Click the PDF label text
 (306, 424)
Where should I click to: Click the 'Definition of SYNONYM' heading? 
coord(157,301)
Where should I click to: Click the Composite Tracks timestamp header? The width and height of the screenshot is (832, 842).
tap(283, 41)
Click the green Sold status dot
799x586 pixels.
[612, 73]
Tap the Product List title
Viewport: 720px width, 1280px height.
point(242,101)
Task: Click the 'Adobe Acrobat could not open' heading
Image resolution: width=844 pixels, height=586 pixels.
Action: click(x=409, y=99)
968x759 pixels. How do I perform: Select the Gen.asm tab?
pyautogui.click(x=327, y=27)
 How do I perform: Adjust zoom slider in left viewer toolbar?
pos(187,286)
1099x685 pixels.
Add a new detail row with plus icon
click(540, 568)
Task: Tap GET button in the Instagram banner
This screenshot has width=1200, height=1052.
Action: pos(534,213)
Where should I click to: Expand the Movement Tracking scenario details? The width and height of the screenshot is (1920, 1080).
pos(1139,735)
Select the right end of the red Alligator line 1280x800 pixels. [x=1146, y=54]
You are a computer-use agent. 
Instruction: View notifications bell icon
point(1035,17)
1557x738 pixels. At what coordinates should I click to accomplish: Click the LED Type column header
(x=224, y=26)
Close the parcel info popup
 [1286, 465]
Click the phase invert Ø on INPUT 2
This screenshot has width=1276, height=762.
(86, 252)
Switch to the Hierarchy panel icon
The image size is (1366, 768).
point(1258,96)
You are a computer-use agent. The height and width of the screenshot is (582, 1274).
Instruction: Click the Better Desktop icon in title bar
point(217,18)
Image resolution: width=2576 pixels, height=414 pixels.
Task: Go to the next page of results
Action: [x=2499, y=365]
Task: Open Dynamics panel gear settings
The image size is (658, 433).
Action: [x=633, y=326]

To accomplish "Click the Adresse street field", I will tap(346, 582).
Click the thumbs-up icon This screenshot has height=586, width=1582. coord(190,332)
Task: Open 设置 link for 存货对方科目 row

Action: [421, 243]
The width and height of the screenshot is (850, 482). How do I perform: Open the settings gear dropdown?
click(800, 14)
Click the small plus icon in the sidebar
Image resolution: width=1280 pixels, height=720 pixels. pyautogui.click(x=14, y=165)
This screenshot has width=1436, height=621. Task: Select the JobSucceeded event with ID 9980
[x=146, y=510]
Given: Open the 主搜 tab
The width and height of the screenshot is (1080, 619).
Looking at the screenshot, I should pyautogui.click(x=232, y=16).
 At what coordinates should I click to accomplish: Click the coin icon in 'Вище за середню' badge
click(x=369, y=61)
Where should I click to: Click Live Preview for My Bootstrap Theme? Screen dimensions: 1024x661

DIRECTIONS:
Look through the entries for the string "agent". Every line that has it belongs in the answer.

ANSWER BOX:
You are a computer-use agent. 
You are a computer-use agent. The height and width of the screenshot is (582, 1274).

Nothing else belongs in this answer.